Смерть патриарха Иосифа в канун Светлого воскресенья в 1652 году ужаснула Алексея Михайловича. Он так описал свое состояние. В Великий четверг во время службы ему сообщили, что патриарха «не стало». «А в ту пору ударили в Царь-колокол три краты. И на нас такой страх и ужас нашел, едва петь стали, и то с слезами. А в соборе певчие и власти все со страху и ужаса ноги подломились, потому что хто преставился да к таким дням великим…»[422]
В навечерие Светлого праздника Алексей Михайлович отправлялся слушать полунощницу в Престольную комнату Теремного дворца. По окончании службы в Престольной совершался обряд царского лицезрения. Та простая мысль, положенная в иерархическое устройство монархии, что высота статуса выражается в степени близости к государю, находила свое полное и бесхитростное выражение именно в этом ритуале. В Престольную «видеть его государевы пресветлые очи» допускались лишь немногие высшие думные и придворные чины. Из остальных, занимавших в придворной иерархии более скромные места, допускались те, к кому царь особо благоволил.
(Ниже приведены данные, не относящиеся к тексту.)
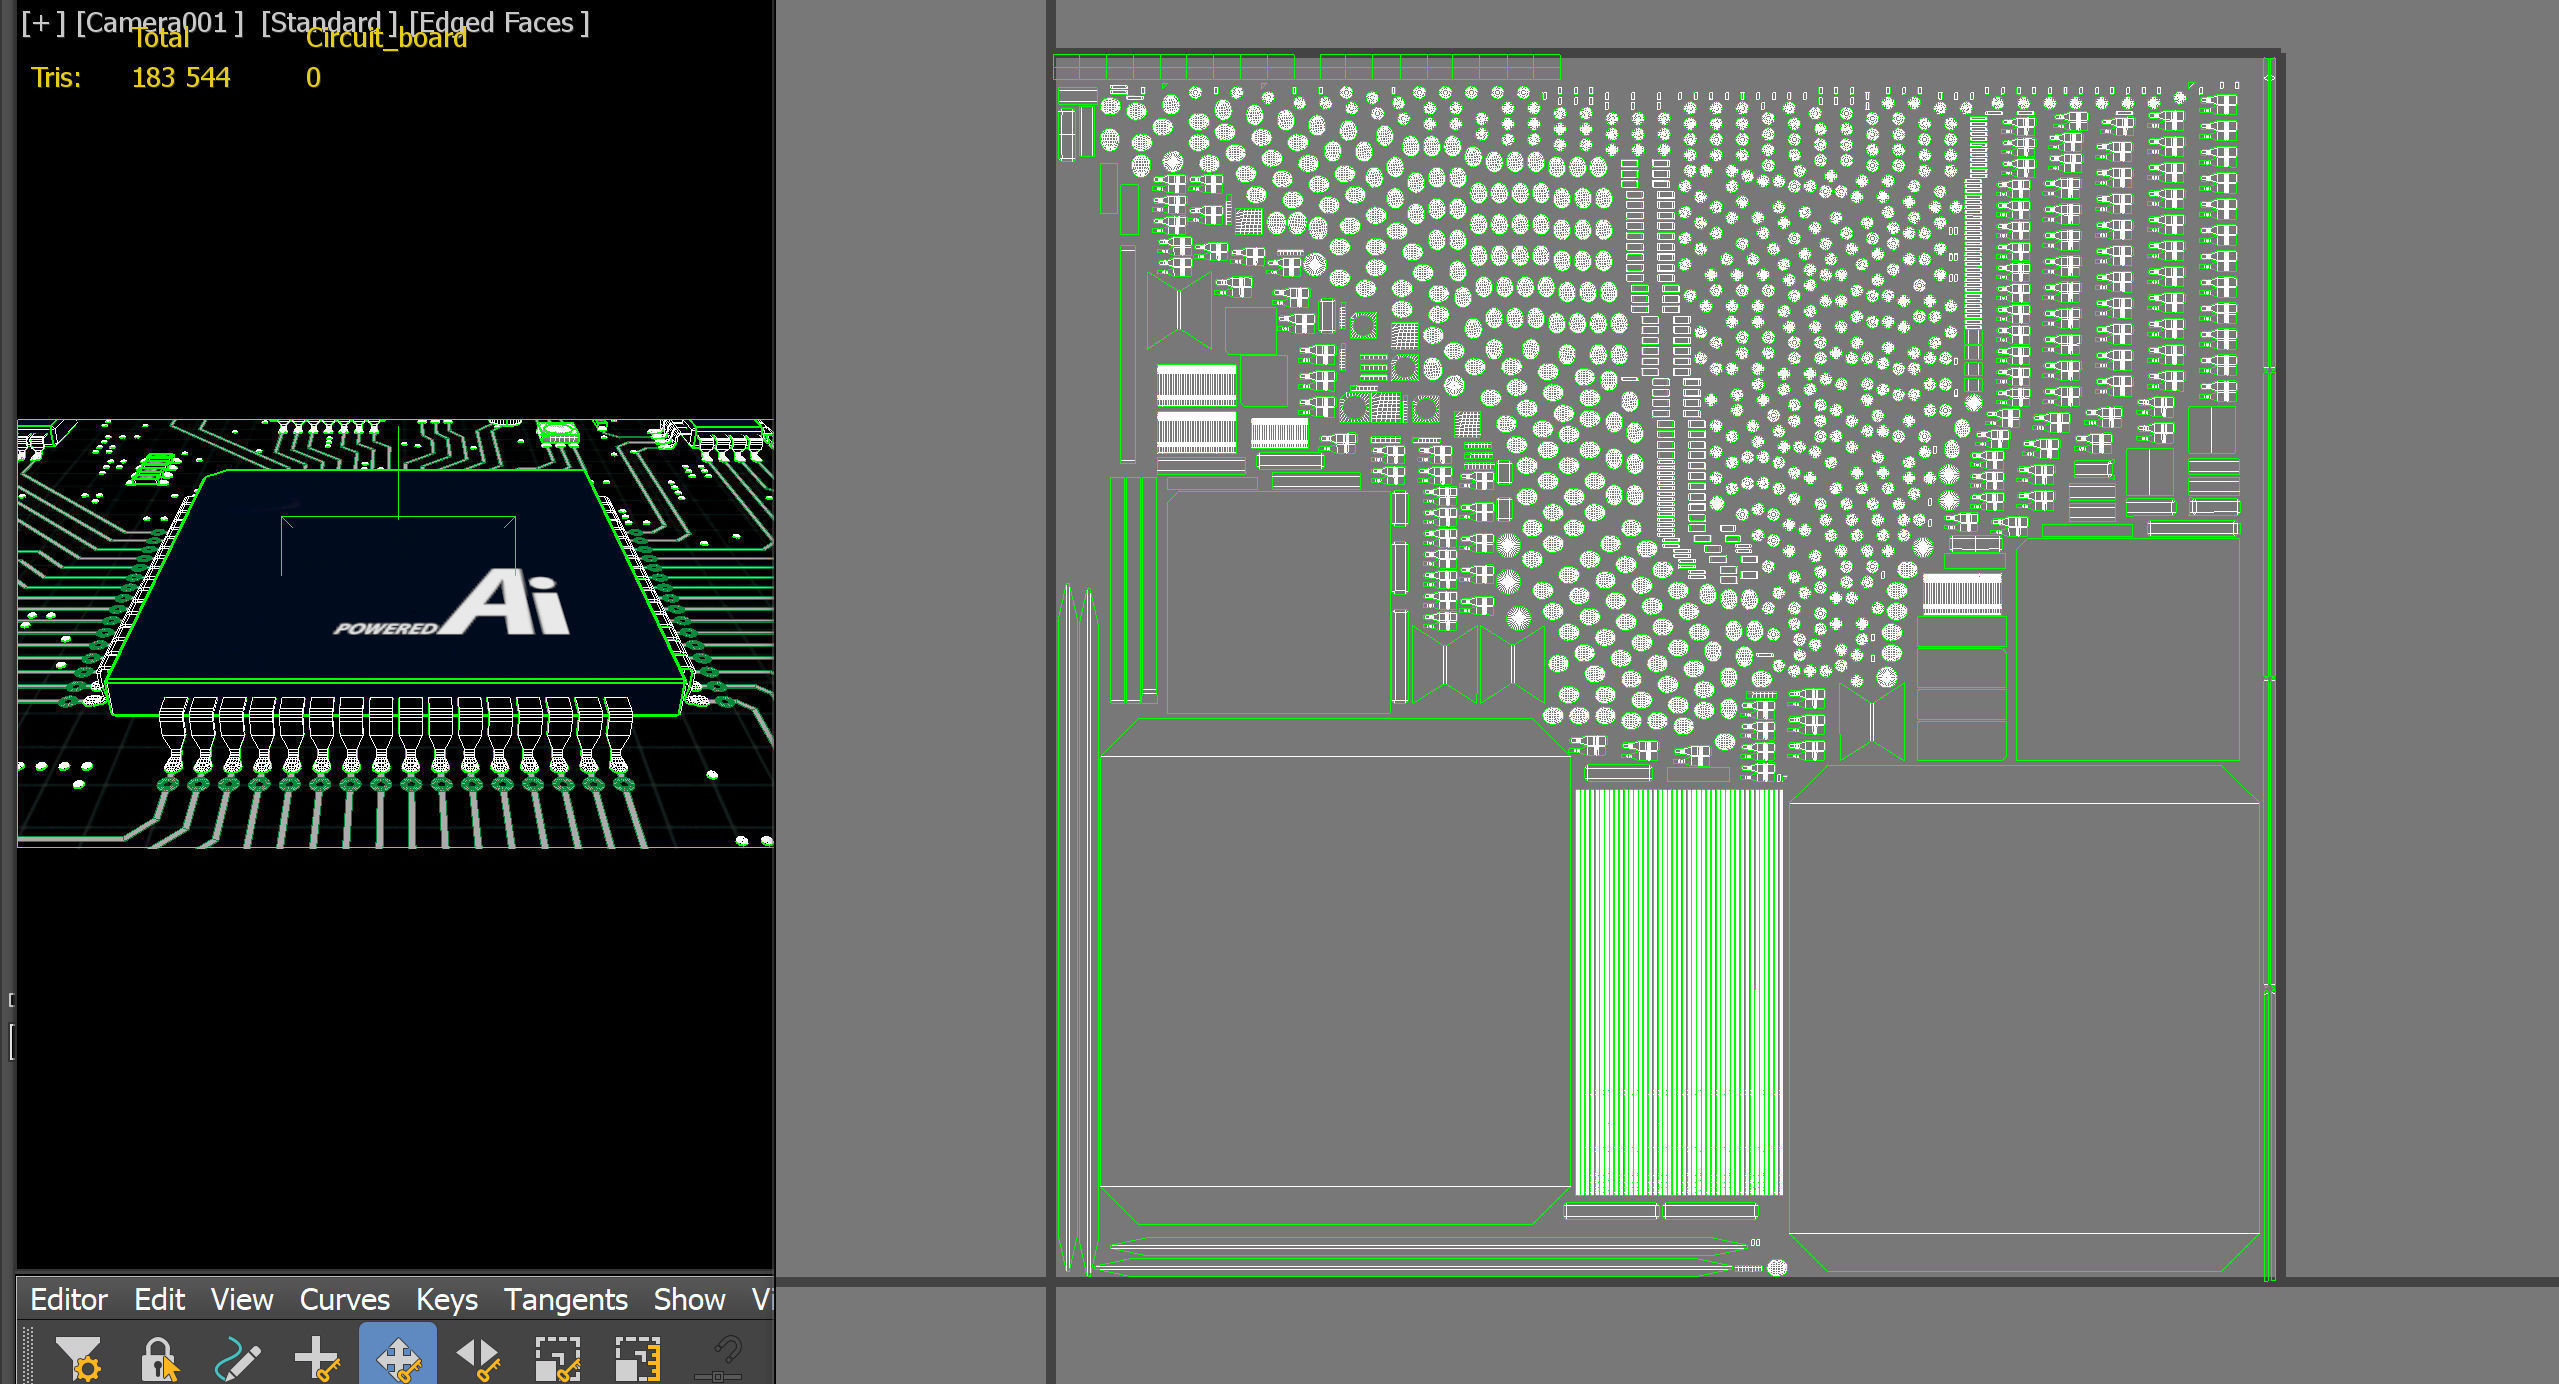The image size is (2559, 1384).
Task: Open the Editor menu
Action: click(x=68, y=1299)
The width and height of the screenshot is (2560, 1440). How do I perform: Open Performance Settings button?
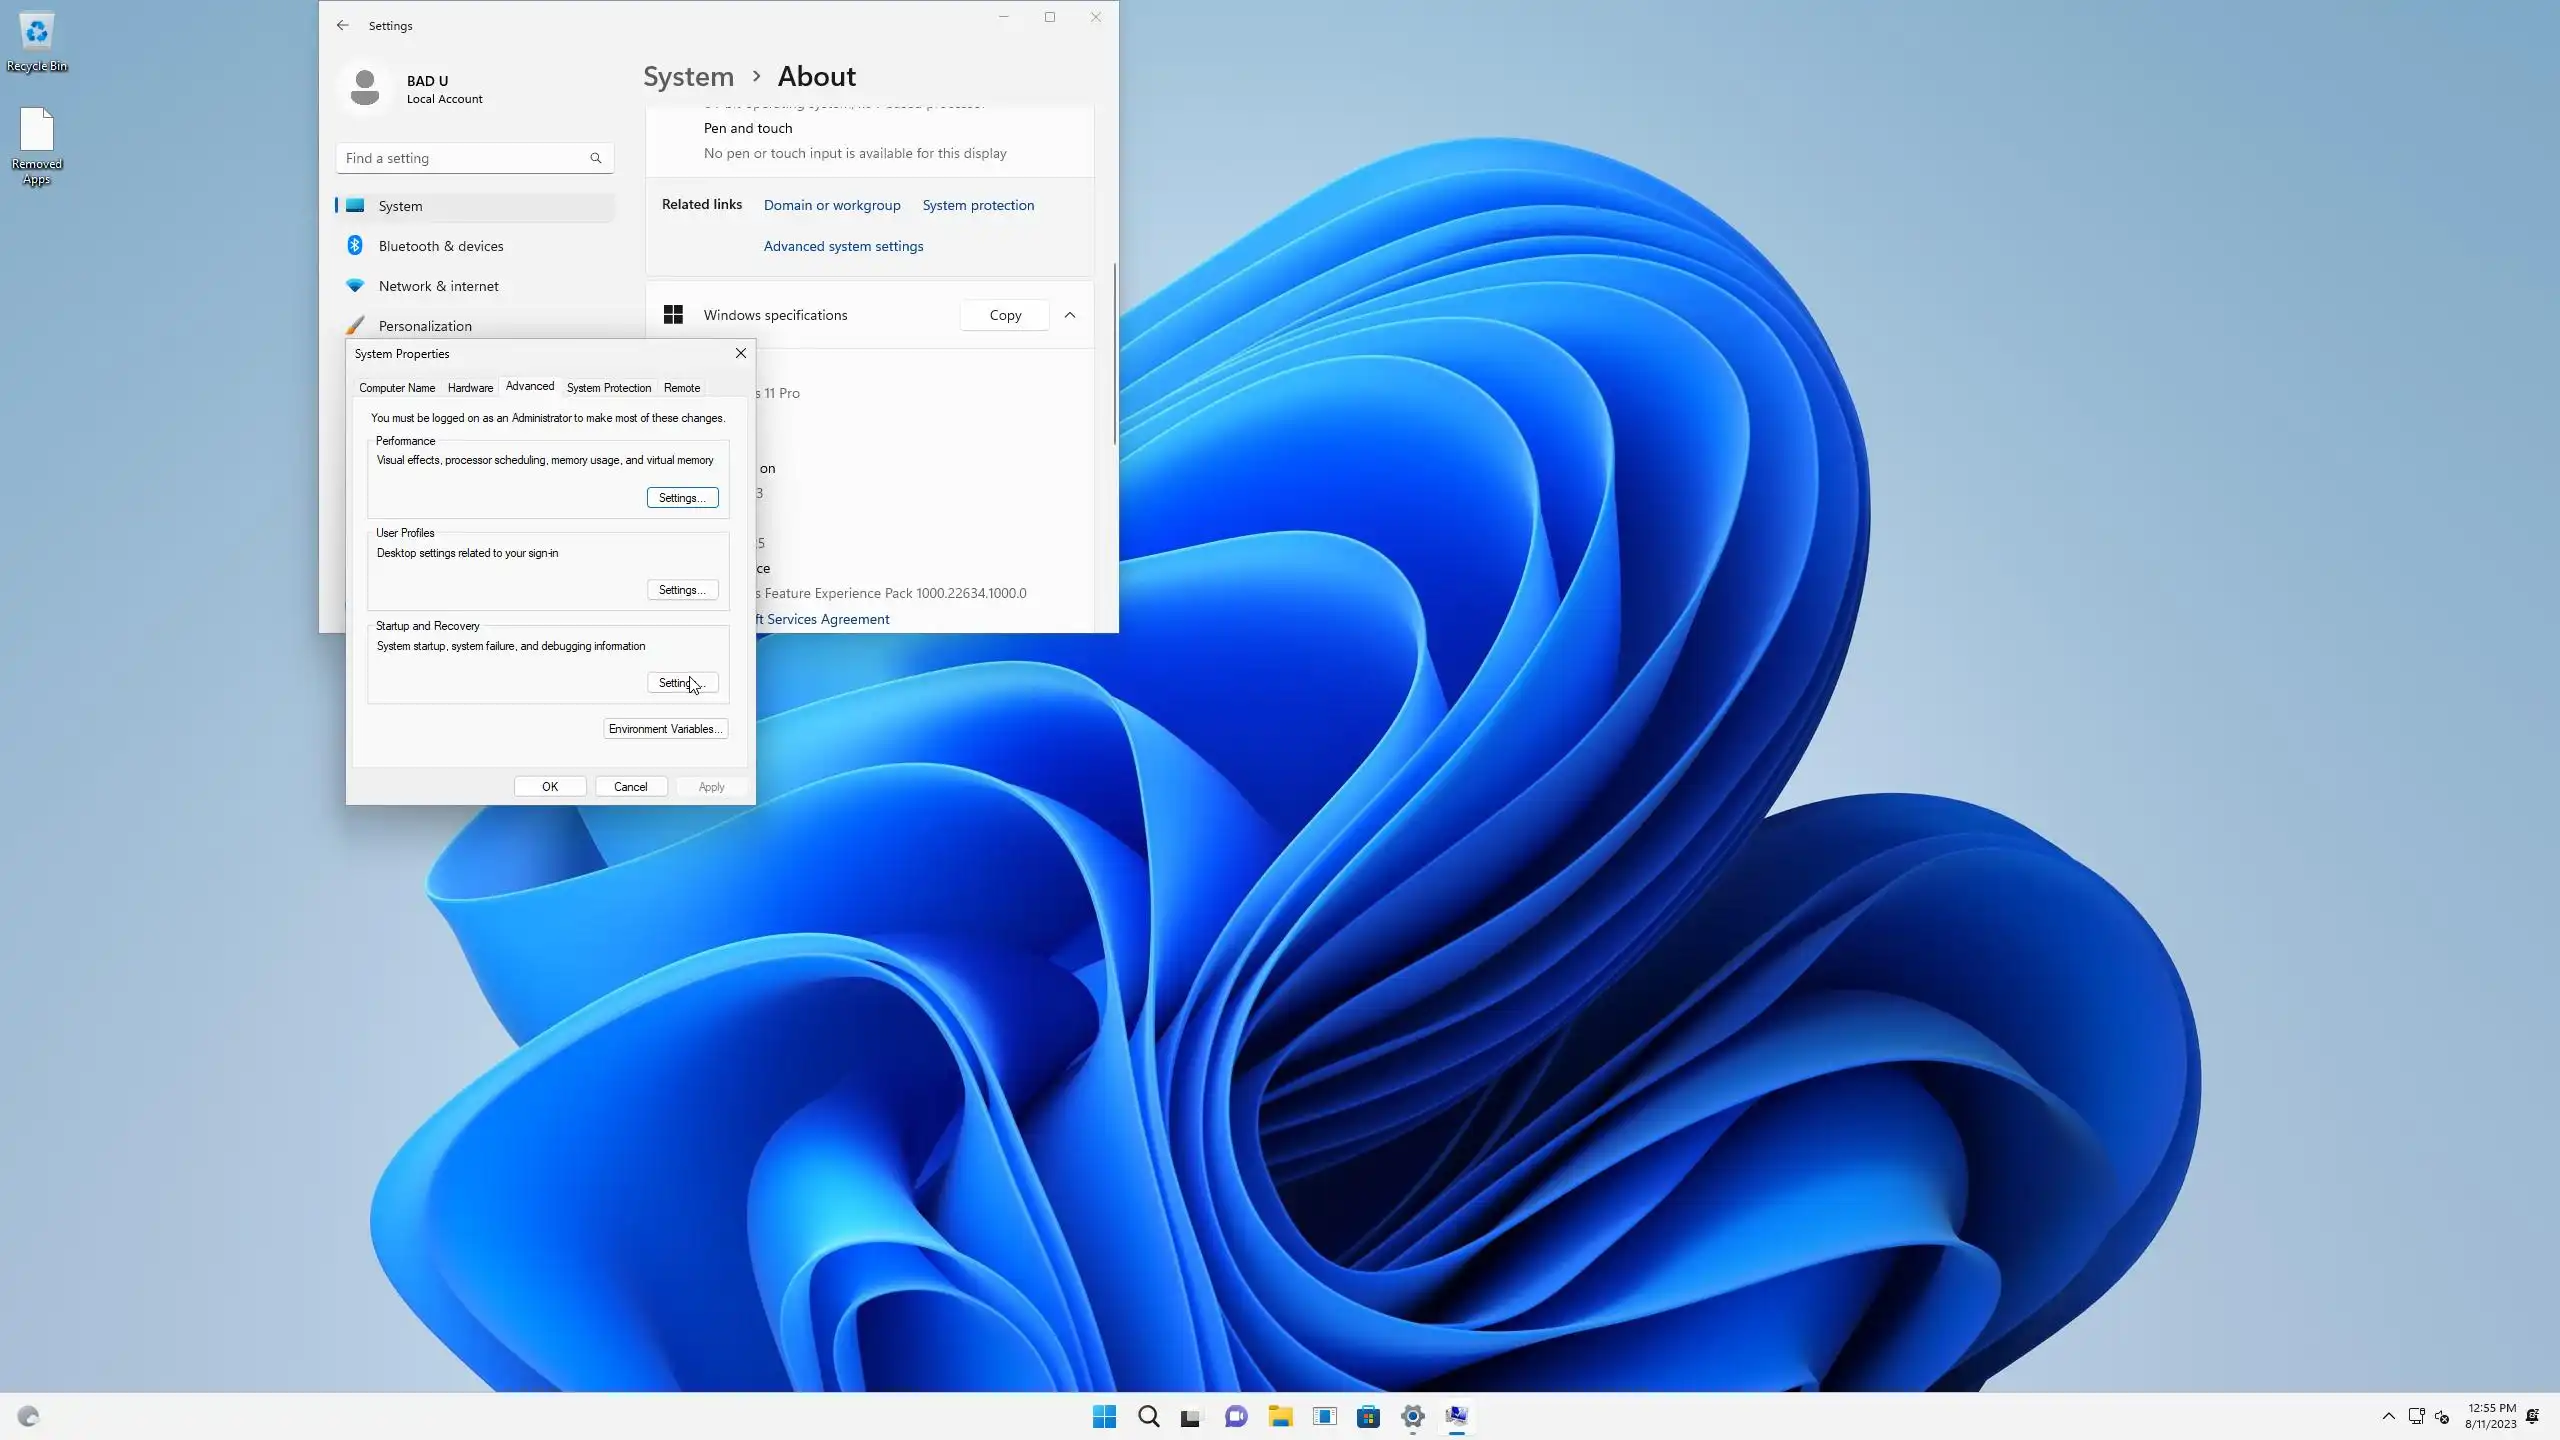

Их пропускали в Комнату по двое, по особому списку, стоявшие у «крюка» — входной двери — стольники. Ударив челом, придворные возвращались на свое место. Это была высшая милость, кредит царского доверия, оказанного, впрочем, не просто так, а за преданность и радетельную службу.
Как все, что было связано с придворным церемониалом, обряд царского лицезрения был полон символического смысла. Подобно тому, как первые христиане получали счастье видеть воскресшего Спасителя, так и подданные — своего царя. Но только это пасхальное лицезрение имело сильный иерархический привкус. Не попавшие в Комнату могли также удостоиться радости видеть царя. Но не в Престольной, а в иных, менее значимых покоях, — палатах, сенях и на лестницах, через которые царь шествовал в Успенский собор.